The Plenary Council has apologised formally to victims, survivors and families of child abuse and has committed to a further investigation into the systemic factors that facilitated it within the Church, after successful votes at the second assembly.
“As a Plenary Council, we recommit the Catholic Church in Australia to responding transparently, with justice and compassion, to those who have been abused, whether they approach the Church directly or through the government’s National Redress Scheme or through civil litigation,” the Plenary Council’s statement reads.
Local memorials for victims and survivors of child abuse will also be encouraged where appropriate, “as a tangible recognition of the harm done through abuse and the need for special care for children”.

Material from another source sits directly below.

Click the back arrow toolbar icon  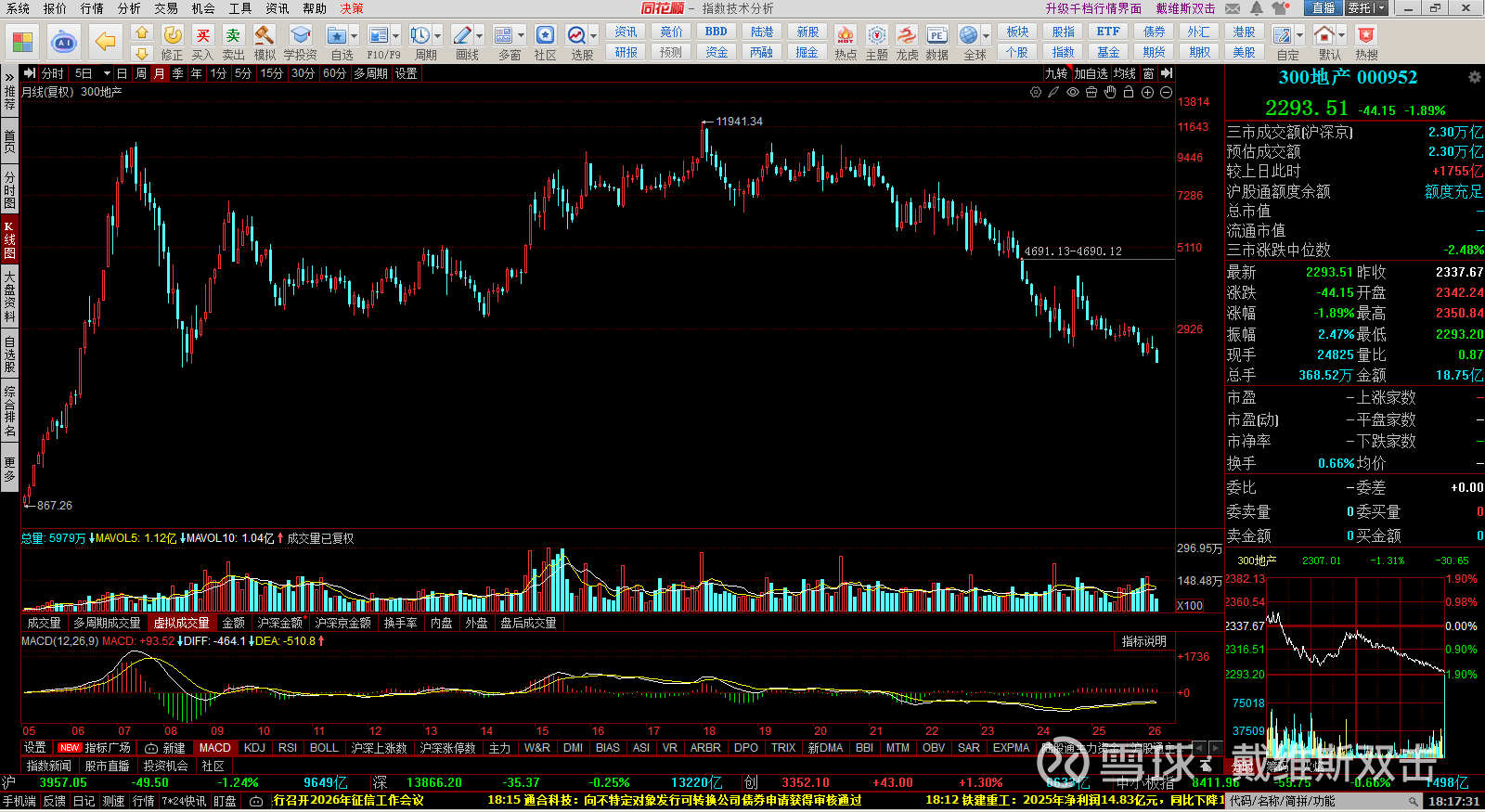tap(106, 42)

The annual “Safeguarding Sunday” will be renamed, in consultation with those harmed by abuse, and the Bishops Commission for Liturgy will “develop appropriate rituals and liturgical resources” for parishes.
Members of the Plenary Council participated in a communal “ritual of lament” for victims of child abuse, which involved the sprinkling of ashes on the body as a sign of repentance.
The Plenary Council Vice-President, Bishop Shane Mackinlay of Sandhurst, spoke on the liturgical ritual at the evening media briefing on 4 July.
“Mindful of how significant this was, and how important that we give it really serious weight, we decided to set it in a liturgical context, a prayerful context,” Bishop Mackinlay said.
“Our discussion and discernment and voting on the motions was set in a lament.
“There was an extended and quite beautiful ritual that we began with, and then we had discussion interspersed with other periods of prayer, before voting, and then a longer period again at the end.”
He described it as a “good model of how these things can be done”.
An amendment from the floor was taken up to have the Australian Catholic Bishops Conference, Catholic Religious Australia and the Association of Ministerial Public Juridical Persons conduct a new study into the systemic factors involved in child sexual abuse.
“It seemed to us in the drafting committee that it had good merit to be considered, to be put to the assembly, it was introducing something that genuinely strengthened and complemented the motion that was there, and it was strongly welcomed by the assembly more broadly,” Bishop Mackinlay said.
“In terms of who might be involved … one of the obvious groups to draw on, apart from the work that was done in the Royal Commission, there’s a unit in the ACU that’s done some extensive work on child protection and the situation in institutions, particularly in the Church, around safeguarding and failures in safeguarding.”
Br Gerard Brady, Province Leader of the Christian Brothers, approved of an independent study, adding that “the Church cannot critique itself.”
“The Church has to have groups from outside, who are trained, who are academically attuned to asking the right questions, so that the research can [have] depth and take us to another stage,” Br Brady said.